WORK INSTRUCTIONS: If a line below contains the word "This", count it. Please give the total and nothing else.

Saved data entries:
⟨
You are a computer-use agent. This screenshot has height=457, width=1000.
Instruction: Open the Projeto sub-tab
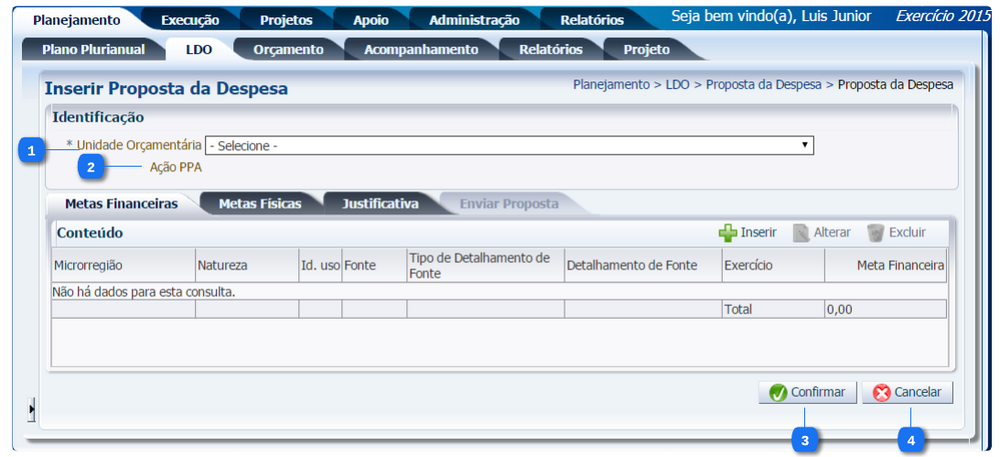point(646,49)
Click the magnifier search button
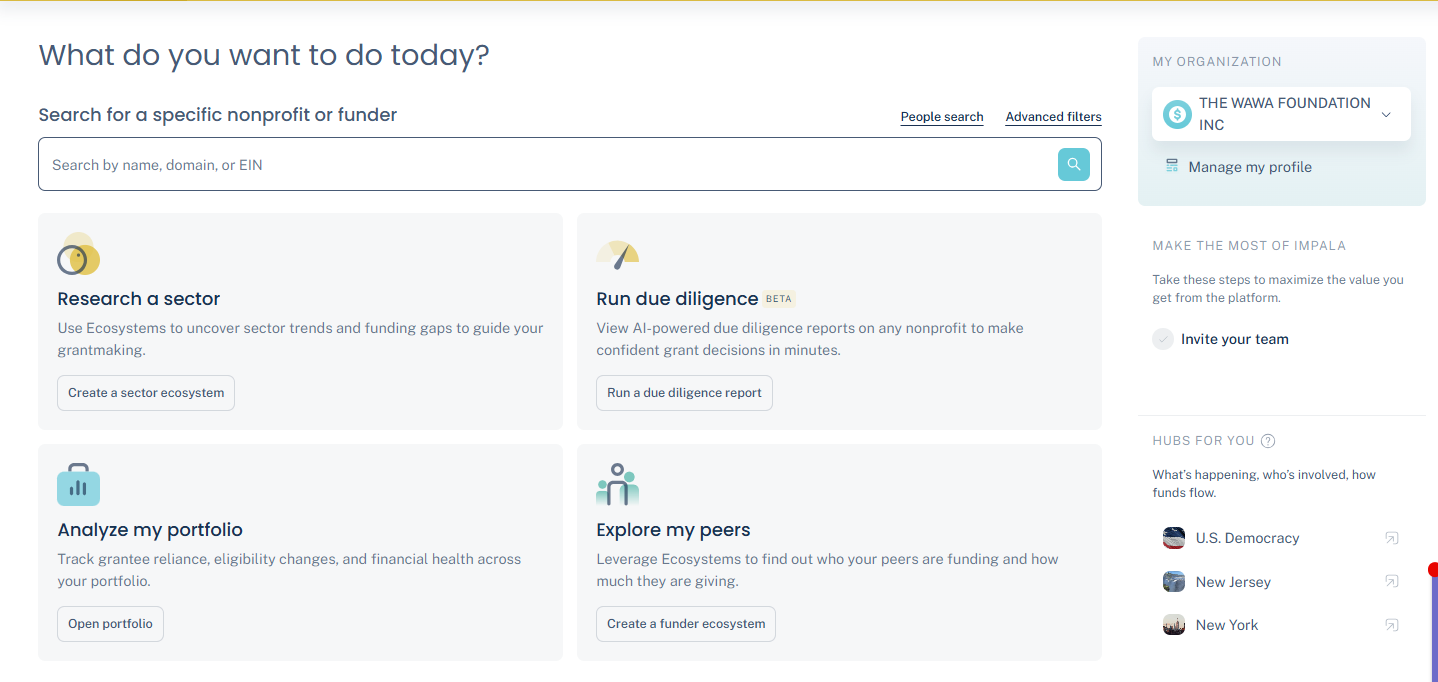Image resolution: width=1438 pixels, height=682 pixels. coord(1073,165)
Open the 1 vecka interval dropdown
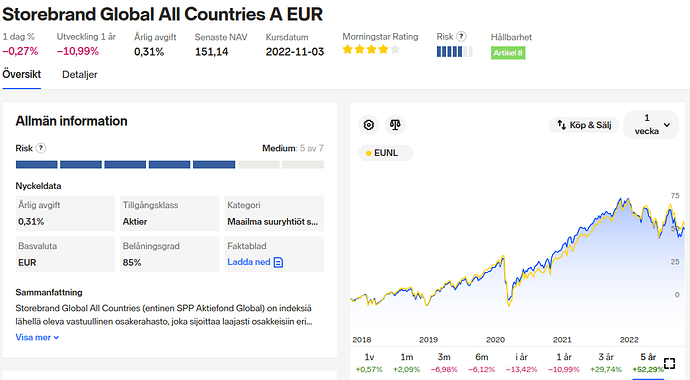690x380 pixels. tap(651, 124)
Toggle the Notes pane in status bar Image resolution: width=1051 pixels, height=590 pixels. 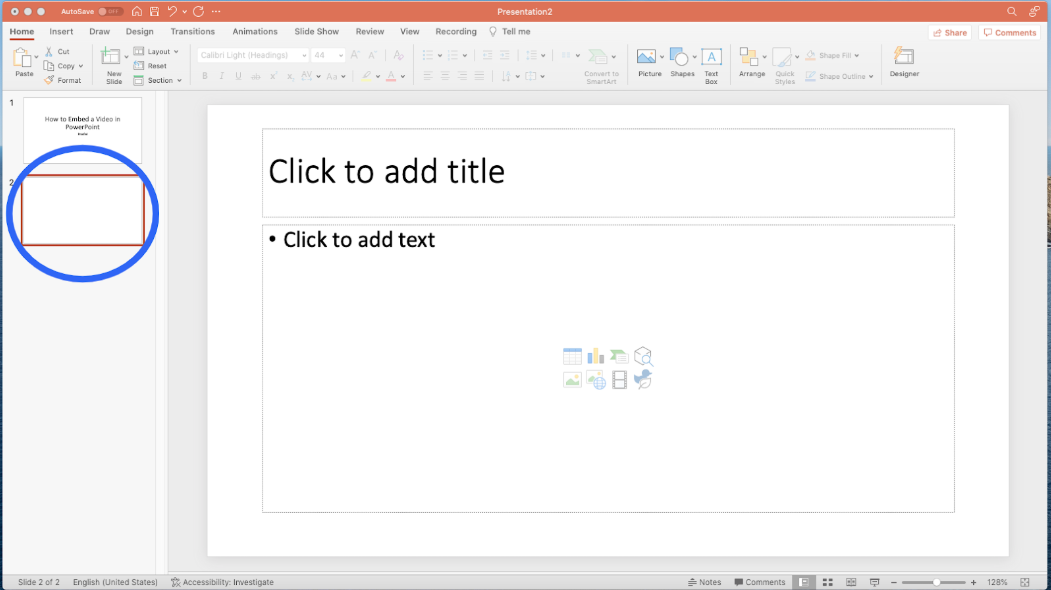[x=705, y=582]
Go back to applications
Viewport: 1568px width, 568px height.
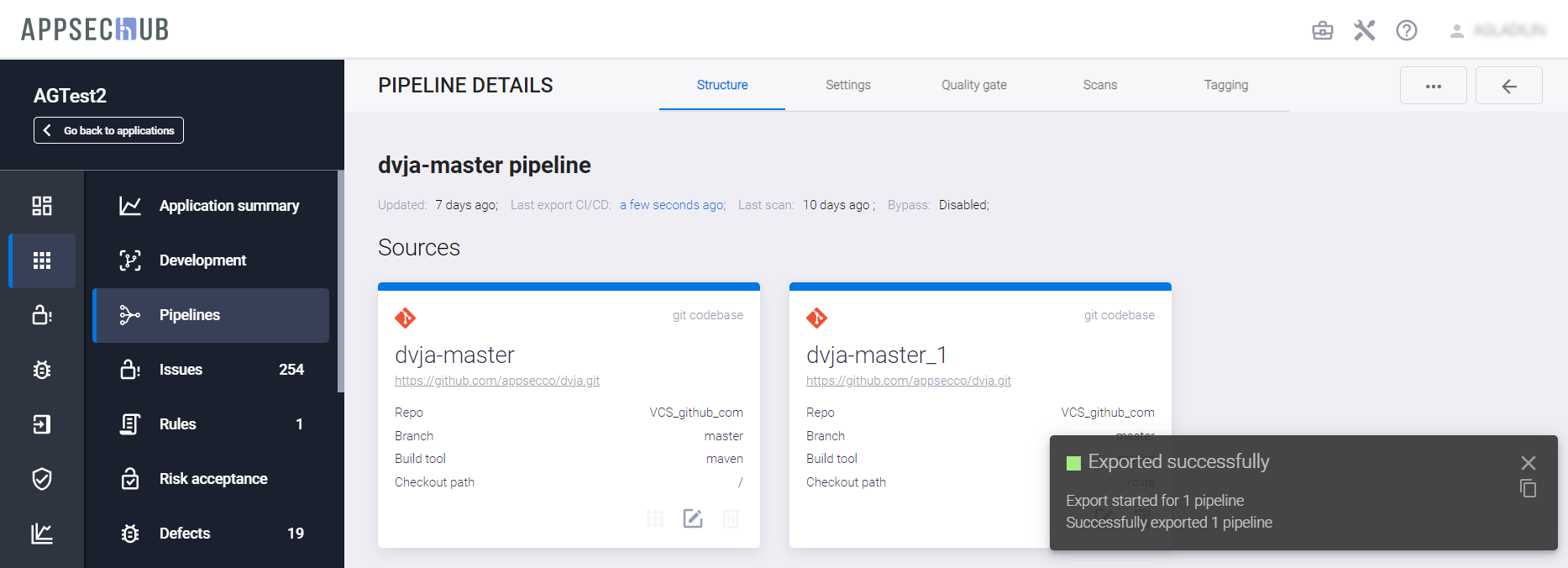108,130
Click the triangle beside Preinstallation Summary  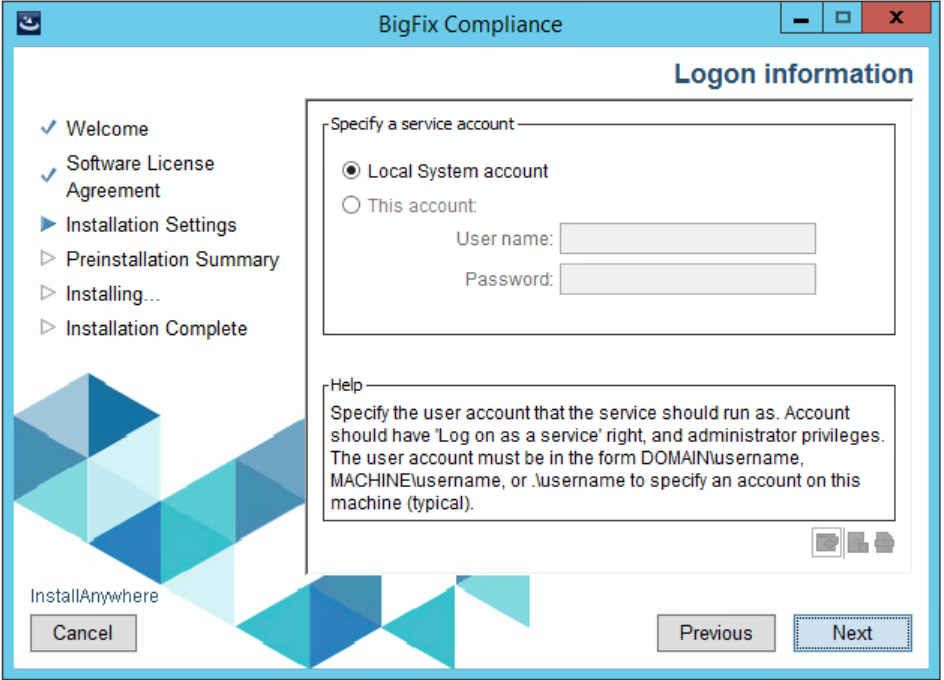[x=47, y=259]
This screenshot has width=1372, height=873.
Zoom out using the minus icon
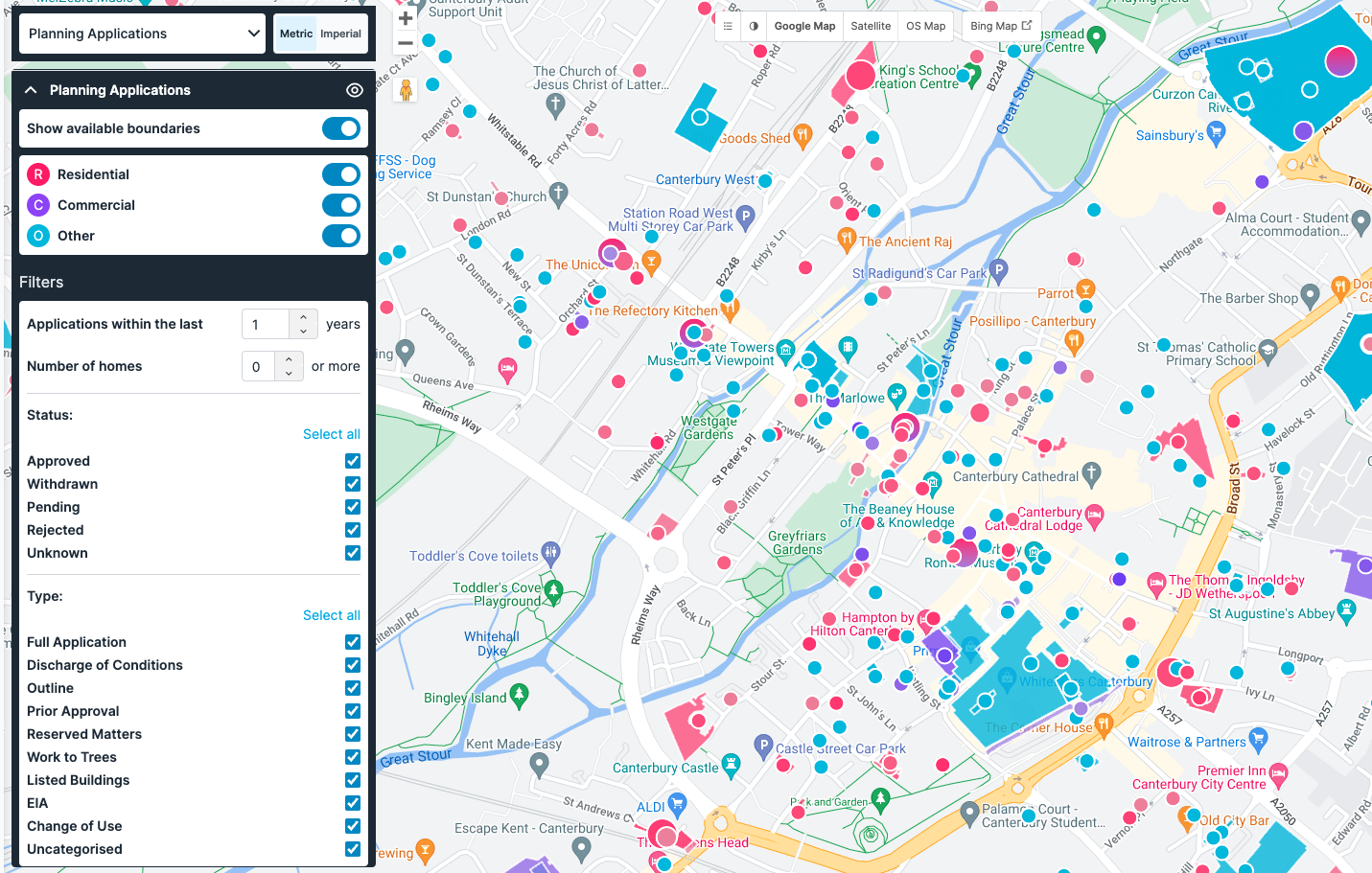[405, 42]
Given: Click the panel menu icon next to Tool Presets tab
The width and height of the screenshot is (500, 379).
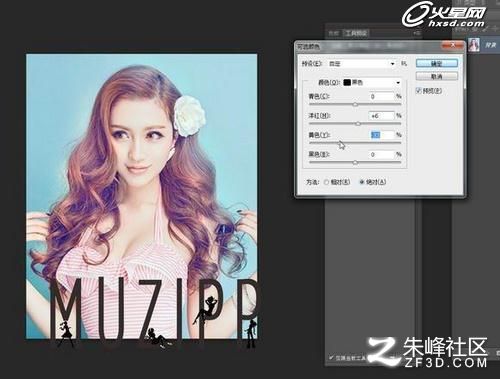Looking at the screenshot, I should 416,33.
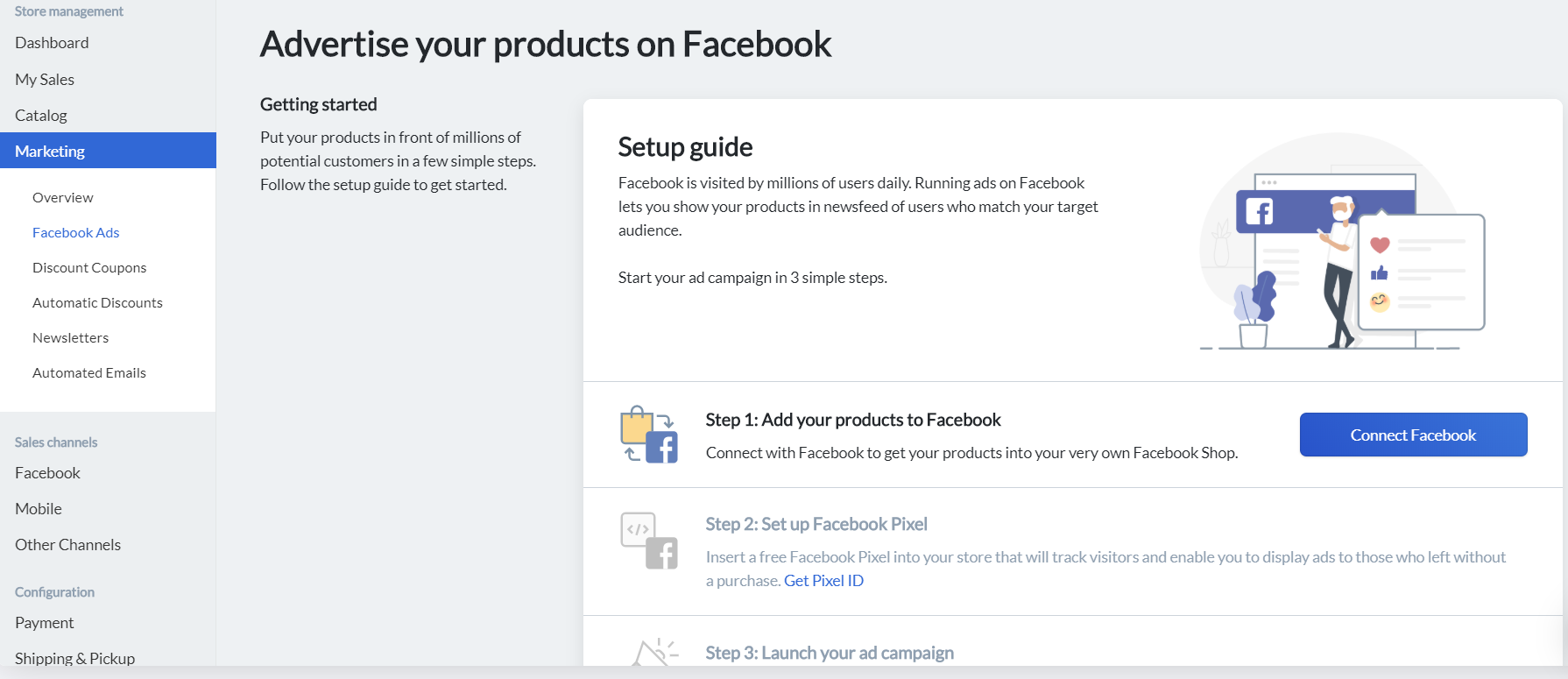Screen dimensions: 1568x679
Task: Open the Get Pixel ID link
Action: pos(823,581)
⟩
REPLY TO THE TASK: 2